Wednesday, May 23, 2012

The Laws of Supply and Demand

"Profits don't create jobs, demand creates jobs!" is the mantra I've been hearing lately to justify Keyensian intervention in the market. The flaw of course is that in a market free of political meddling, the two are inseperable.
Profits are the signal and incentive to increase production to meet demand. Profit indicates consumer preference for using scarce resources in one manner verses alternatives. People will enter or reinvest in a market so long as they see a profit opportunity. Eventually demand is met, prices and profits decrease and the niche stablizes (it matures from a "growth" industry to a "value" industry).
Interfering with those signals leads to distortions that hurt the consumer.

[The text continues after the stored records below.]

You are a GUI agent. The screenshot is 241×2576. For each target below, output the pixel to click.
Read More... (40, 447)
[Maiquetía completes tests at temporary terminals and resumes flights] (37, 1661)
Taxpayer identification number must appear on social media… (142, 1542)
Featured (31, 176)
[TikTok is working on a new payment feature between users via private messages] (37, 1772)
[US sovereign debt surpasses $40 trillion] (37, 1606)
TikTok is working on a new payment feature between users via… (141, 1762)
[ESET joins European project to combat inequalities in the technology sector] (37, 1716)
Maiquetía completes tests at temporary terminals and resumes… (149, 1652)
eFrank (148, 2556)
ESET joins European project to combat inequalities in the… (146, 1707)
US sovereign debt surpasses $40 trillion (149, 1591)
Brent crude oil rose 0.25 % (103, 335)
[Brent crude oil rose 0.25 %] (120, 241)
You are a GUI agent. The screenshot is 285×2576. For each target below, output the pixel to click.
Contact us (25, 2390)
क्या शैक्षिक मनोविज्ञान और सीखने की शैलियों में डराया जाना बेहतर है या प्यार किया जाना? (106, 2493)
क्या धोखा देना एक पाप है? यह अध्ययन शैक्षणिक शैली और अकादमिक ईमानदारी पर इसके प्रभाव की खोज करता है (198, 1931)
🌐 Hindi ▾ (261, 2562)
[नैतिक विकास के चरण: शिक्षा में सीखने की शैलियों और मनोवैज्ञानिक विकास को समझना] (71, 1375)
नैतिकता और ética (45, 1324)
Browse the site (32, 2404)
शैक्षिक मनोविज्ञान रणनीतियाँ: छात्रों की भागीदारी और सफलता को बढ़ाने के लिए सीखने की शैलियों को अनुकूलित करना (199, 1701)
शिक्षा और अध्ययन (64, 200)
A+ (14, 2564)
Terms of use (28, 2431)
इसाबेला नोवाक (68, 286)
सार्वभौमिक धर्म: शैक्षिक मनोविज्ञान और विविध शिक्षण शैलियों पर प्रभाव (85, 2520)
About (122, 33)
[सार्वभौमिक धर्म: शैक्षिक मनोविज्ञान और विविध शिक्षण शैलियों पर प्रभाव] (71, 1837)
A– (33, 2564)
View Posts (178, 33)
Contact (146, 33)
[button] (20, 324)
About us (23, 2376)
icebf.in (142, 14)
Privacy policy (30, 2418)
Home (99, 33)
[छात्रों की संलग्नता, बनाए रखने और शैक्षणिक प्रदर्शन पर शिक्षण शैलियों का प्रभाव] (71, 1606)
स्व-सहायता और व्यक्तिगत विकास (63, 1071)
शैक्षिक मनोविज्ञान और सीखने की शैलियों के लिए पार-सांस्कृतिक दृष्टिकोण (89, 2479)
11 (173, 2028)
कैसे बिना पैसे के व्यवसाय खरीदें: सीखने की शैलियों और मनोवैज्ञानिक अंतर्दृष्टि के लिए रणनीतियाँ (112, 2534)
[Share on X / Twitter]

If you artificially depress profits, there is no incentive to increase production and you end up with shortages, which then leads to calls for gov't incentives (witness the effect of Medicare price controls on people's willingness to become doctors).
If you artificially increase profits, you end up with surpluses of the wrong things, thus diverting scarce resources from other things that you or I would really want (for example, the Volt which was artificially incented yet isn't any better than other much more efficiently made and cheaper "green" cars; and now it looks like Uncle Sam will have to buy the excess with our taxes).
As Adam Smith pointed out, profits in a free market are transitory but vital hints about what to produce (or what degree to major in). Government depressing profits hurts us, and government protecting profits hurts us. As in many cases, the best approach would be one of laisse faire. You and I should make the decisions that affect our own lives, not politicians in Washington.